Rewrite the records with "trash icon" changed to "delete icon" and everything else left as it is. Leave the pictures out of your answer.

**Source records:**
---

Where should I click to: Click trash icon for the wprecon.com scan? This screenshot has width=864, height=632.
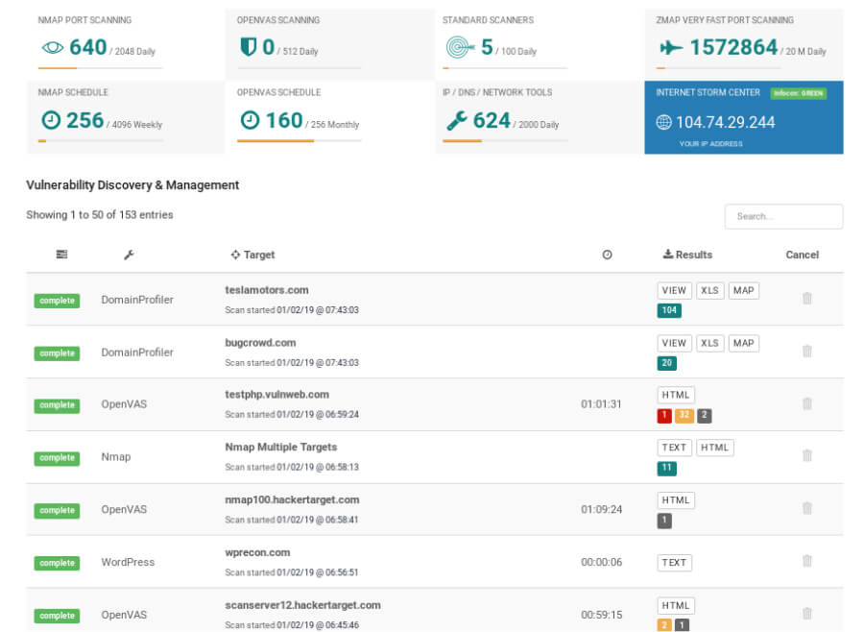tap(806, 561)
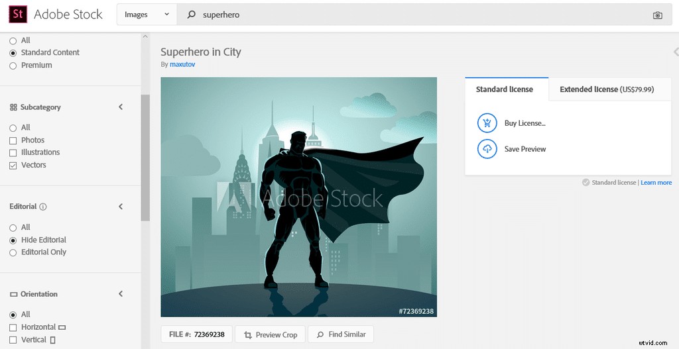Open visual search camera icon
Screen dimensions: 679x349
657,15
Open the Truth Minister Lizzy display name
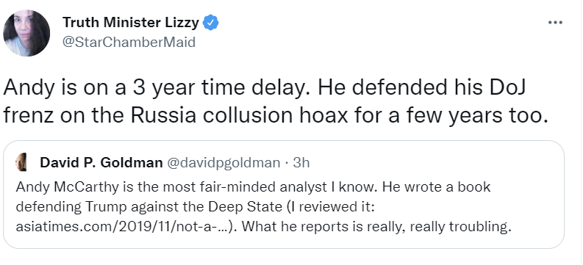583x265 pixels. pyautogui.click(x=131, y=23)
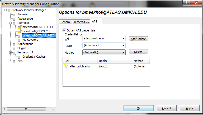Open the Method dropdown list
Viewport: 203px width, 115px height.
(123, 52)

---

**Solution for this problem:**
Where should I click to: Click delete icon for the wprecon.com scan? This screenshot has width=864, height=632.
tap(806, 561)
Open visual search camera icon
Screen dimensions: 679x349
657,15
Open the Truth Minister Lizzy display name
583x265 pixels. pyautogui.click(x=131, y=23)
Open the Method dropdown list
Viewport: 203px width, 115px height.
(123, 52)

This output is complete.